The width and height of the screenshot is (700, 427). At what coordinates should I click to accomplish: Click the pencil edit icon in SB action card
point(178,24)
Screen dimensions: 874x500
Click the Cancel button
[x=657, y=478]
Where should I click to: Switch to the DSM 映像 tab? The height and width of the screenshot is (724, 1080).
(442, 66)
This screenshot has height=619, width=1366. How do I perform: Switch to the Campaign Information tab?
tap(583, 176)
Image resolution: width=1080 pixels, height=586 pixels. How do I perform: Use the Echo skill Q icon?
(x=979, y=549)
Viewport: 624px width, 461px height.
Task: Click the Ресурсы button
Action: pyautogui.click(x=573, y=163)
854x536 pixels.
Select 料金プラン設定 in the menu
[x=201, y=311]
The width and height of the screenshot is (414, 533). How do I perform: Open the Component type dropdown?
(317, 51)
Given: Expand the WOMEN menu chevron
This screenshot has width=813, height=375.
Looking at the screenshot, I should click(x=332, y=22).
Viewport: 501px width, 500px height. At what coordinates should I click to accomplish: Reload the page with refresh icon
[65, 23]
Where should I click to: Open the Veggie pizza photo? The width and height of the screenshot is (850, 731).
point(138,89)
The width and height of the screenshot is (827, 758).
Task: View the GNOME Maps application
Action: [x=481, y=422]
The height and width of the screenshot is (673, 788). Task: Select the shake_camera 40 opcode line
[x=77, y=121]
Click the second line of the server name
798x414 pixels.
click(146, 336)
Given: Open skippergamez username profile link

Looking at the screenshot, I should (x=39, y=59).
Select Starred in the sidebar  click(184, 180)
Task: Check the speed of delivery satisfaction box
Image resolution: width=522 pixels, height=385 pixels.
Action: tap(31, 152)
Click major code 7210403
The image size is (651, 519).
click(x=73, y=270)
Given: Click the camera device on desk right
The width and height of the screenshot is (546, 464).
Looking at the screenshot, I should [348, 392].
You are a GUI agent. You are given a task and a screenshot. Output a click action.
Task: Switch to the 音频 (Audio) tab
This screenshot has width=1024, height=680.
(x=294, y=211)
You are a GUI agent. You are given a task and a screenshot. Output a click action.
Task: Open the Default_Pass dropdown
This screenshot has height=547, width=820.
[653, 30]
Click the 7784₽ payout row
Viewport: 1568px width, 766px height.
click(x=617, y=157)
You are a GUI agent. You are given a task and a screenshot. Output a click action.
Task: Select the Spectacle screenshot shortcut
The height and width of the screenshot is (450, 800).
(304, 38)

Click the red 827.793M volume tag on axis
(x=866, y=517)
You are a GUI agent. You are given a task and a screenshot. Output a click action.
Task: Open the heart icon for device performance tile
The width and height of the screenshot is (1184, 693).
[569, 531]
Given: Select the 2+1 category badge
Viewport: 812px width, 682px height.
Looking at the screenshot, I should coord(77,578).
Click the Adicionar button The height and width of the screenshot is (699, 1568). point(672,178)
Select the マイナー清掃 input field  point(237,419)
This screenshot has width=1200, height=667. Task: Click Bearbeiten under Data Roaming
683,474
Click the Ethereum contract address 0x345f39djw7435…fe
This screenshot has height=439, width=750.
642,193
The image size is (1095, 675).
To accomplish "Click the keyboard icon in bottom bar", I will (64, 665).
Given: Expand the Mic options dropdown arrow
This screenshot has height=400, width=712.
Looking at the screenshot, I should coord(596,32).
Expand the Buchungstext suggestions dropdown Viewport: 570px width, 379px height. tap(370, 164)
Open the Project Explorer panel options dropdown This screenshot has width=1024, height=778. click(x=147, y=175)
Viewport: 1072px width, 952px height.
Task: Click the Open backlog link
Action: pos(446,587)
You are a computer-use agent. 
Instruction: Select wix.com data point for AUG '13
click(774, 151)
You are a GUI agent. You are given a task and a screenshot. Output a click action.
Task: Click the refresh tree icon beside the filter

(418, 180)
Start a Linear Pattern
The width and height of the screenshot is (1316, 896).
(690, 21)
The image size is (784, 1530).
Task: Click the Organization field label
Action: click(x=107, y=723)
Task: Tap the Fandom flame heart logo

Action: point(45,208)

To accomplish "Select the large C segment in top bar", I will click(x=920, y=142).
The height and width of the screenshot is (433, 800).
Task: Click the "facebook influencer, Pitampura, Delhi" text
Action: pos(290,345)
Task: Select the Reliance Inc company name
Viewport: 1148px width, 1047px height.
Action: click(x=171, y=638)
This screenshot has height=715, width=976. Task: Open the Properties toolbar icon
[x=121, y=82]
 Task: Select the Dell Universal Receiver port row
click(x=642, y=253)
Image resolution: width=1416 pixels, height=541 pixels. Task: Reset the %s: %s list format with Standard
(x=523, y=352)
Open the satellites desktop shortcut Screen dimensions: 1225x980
══════════
Prompt
Exactly the lines from the one holding "Viewport: 1148px width, 1047px height." to the final line of the listing, both included, must make up the answer.

Task result
Viewport: 1148px width, 1047px height.
Action: click(x=171, y=638)
This screenshot has height=715, width=976. Task: Open the Properties toolbar icon
[x=121, y=82]
 Task: Select the Dell Universal Receiver port row
click(x=642, y=253)
Image resolution: width=1416 pixels, height=541 pixels. Task: Reset the %s: %s list format with Standard
(x=523, y=352)
Open the satellites desktop shortcut Screen dimensions: 1225x980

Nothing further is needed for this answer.